--- WORK TO DO ---
Copy the listing again, starting with the line that contains "Expand Artistes populaires with Tout afficher" and going on through the line that contains "(x=478, y=383)", with the requests included and 146 added to every coordinate number in the answers.

--- RECORDS TO USE ---
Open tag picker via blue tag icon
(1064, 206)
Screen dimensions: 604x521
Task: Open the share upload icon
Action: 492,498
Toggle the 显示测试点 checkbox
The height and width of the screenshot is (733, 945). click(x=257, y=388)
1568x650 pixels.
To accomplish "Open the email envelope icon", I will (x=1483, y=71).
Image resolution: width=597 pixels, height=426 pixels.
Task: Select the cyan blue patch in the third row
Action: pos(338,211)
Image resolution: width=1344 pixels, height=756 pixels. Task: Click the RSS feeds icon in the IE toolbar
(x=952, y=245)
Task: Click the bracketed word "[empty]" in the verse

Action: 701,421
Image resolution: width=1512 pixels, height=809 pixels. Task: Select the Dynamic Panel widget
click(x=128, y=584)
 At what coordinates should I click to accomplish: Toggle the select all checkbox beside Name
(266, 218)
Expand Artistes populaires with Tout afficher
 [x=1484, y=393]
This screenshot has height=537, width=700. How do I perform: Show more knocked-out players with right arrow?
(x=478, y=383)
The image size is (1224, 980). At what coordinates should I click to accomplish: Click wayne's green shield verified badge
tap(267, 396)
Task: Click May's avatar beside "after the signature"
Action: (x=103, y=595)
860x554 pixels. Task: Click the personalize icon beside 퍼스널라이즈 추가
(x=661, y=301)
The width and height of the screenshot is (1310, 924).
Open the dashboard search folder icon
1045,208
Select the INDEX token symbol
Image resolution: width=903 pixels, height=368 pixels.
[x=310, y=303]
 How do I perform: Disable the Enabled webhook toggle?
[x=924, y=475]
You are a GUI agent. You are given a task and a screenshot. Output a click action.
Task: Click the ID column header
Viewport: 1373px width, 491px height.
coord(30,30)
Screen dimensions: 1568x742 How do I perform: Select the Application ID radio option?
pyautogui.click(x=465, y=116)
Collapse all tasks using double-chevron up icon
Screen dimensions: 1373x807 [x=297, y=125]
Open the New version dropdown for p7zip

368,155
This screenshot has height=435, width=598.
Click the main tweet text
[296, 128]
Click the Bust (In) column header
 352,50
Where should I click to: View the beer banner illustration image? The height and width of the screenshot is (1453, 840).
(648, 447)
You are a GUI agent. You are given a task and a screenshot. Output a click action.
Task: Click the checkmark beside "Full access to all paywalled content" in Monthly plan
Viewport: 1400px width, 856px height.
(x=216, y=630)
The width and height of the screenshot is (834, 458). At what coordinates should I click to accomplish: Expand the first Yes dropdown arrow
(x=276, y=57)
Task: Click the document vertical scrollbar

--- EXPECTED ANSWER ---
Expand Artistes populaires with Tout afficher
 [x=1630, y=539]
This screenshot has height=537, width=700. How do I perform: Show more knocked-out players with right arrow?
(x=624, y=529)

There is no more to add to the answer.